[Stored data entries]

= = = =

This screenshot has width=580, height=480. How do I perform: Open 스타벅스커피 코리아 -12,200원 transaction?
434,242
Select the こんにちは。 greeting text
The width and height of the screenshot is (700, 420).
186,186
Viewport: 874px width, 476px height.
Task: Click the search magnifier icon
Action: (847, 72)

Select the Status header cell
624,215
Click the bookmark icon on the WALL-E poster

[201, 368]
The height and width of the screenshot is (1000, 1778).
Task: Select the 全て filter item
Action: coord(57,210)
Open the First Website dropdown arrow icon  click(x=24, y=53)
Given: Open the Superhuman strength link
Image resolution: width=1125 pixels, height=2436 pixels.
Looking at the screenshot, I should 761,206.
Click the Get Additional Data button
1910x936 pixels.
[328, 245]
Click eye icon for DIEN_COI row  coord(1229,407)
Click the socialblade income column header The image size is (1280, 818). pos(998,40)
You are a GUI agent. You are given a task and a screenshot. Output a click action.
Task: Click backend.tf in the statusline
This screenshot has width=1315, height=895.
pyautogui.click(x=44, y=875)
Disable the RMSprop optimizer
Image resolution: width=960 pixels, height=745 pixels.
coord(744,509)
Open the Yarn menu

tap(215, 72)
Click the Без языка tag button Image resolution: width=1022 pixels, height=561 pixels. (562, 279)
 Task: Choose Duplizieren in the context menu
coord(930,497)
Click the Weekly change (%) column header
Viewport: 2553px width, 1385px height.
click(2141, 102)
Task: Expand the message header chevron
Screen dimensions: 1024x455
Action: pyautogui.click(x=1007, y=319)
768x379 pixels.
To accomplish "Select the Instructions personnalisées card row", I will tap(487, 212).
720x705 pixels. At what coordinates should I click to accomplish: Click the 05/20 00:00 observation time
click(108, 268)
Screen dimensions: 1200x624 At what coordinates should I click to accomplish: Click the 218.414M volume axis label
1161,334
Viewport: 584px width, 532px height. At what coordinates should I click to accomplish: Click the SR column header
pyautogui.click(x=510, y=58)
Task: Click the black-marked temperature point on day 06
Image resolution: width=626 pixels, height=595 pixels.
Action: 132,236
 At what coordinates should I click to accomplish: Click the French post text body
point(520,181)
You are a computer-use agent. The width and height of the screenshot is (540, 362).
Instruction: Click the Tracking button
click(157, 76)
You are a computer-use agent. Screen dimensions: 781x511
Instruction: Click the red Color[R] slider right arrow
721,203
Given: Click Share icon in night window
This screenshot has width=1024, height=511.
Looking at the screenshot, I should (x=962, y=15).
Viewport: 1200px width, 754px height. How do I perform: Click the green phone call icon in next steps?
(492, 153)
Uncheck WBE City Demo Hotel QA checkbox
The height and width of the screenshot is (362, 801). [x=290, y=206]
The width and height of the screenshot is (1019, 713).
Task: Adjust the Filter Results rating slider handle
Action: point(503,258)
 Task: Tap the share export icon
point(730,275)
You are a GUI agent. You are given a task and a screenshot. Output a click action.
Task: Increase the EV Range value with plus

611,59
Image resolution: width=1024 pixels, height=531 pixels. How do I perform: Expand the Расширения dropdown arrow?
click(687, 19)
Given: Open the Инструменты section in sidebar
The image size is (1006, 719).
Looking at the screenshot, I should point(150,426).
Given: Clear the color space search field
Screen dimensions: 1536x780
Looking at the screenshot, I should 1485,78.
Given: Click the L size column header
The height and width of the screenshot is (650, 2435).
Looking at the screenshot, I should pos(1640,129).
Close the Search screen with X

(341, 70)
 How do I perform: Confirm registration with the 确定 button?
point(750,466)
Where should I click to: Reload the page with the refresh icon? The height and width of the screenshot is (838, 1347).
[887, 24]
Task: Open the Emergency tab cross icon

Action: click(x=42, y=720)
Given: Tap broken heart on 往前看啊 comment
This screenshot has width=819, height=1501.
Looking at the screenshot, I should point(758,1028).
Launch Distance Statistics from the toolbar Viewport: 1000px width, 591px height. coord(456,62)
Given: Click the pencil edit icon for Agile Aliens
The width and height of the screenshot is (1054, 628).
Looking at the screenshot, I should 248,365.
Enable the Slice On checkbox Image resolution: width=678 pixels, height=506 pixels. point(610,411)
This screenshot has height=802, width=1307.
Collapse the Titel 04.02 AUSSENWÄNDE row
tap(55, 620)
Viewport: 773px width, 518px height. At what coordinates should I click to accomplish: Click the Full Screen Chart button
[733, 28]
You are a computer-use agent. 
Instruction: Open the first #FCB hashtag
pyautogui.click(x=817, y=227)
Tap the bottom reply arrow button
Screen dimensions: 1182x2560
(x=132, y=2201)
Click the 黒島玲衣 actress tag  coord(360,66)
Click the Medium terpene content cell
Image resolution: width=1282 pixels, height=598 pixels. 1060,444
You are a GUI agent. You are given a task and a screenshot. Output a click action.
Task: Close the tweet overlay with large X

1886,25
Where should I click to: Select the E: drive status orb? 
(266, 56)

= = = =

_HOW TO COMPLETE THIS TASK_. All lines from the one containing "Where should I click to: Select" down to the final line above are to be restated word for word; leave out the rest.

_RESPONSE TO THE EXERCISE_.
Where should I click to: Select the E: drive status orb? 
(266, 56)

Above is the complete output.